Dynamical mean-field theory of the small polaron

Abstract

A dynamical mean-field theory of the small polaron problem is presented, which becomes exact in the limit of infinite dimensions. The ground state properties and the one-electron spectral function are obtained for a single electron interacting with Einstein phonons by a mapping of the lattice problem onto a polaronic impurity model. The one-electron propagator of the impurity model is calculated through a continued fraction expansion (CFE), both at zero and finite temperature, for any electron-phonon coupling and phonon energy. In contrast to the ground state properties such as the effective polaron mass, which have a smooth behaviour, spectral properties exhibit a sharp qualitative change at low enough phonon frequency: beyond a critical coupling, one energy gap and then more and more open in the density of states at low energy, while the high energy part of the spectrum is broad and can be explained by a strong coupling adiabatic approximation.

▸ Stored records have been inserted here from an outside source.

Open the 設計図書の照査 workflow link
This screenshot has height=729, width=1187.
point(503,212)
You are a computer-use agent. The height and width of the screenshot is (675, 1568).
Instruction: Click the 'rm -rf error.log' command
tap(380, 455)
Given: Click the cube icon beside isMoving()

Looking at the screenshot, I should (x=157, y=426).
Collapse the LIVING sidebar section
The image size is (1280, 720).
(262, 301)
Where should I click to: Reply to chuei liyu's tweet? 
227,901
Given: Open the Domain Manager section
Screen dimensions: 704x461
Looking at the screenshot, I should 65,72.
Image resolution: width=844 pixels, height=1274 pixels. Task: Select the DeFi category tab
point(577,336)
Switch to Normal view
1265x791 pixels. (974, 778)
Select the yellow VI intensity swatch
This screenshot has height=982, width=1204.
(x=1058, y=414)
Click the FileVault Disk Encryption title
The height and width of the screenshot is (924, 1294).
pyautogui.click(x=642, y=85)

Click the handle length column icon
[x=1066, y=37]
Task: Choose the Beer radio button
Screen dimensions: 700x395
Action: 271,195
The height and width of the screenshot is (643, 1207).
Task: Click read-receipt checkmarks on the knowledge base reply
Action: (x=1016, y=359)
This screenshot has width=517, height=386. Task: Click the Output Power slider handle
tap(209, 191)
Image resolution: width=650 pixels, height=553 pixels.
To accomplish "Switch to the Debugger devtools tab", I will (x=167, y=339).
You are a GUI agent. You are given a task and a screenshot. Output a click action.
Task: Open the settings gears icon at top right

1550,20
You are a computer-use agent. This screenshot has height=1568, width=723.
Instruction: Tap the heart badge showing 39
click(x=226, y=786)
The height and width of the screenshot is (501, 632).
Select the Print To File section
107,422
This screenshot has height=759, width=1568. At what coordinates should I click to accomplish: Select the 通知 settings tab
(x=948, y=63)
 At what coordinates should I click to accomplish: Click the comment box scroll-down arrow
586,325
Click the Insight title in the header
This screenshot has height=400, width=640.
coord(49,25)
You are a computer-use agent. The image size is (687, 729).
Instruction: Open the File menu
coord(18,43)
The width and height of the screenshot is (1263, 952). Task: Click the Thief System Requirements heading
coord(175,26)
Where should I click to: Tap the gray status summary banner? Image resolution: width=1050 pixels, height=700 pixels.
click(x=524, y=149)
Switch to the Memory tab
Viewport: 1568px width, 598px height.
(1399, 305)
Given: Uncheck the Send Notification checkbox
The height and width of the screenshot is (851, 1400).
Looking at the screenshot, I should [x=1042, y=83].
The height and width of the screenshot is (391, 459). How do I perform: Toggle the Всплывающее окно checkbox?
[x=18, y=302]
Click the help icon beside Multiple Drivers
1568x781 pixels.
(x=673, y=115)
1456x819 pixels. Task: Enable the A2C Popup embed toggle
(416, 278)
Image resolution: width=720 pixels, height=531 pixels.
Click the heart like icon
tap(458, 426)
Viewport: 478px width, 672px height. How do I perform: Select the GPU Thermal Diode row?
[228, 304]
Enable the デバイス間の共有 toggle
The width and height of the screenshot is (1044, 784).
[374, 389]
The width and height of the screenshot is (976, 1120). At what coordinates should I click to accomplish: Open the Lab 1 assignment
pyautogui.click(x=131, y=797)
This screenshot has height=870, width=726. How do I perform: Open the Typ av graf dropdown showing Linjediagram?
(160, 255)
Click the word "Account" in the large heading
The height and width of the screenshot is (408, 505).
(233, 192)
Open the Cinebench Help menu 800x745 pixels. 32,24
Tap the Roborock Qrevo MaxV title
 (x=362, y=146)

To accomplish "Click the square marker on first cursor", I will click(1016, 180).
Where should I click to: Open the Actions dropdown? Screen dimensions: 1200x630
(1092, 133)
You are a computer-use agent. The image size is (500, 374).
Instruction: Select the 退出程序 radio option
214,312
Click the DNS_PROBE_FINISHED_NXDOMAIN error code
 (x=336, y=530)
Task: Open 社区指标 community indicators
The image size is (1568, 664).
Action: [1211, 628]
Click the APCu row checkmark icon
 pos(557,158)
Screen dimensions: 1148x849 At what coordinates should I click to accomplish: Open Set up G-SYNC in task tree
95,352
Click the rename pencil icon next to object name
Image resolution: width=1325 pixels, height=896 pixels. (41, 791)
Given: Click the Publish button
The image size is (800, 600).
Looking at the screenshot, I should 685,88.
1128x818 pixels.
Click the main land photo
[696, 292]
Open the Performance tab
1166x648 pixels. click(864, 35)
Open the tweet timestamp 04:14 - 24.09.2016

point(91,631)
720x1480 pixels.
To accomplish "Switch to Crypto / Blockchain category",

As a consequence narrow and coherent low-energy subbands coexist with an incoherent featureless structure at high energy. The subbands denote the formation of quasiparticle polaron states. Also, divergencies of the self-energy may occur in the gaps. At finite temperature such effect triggers an important damping and broadening of the polaron subbands. On the other hand, in the large phonon frequency regime such a separation of energy scales does not exist and the spectrum has always a multipeaked structure.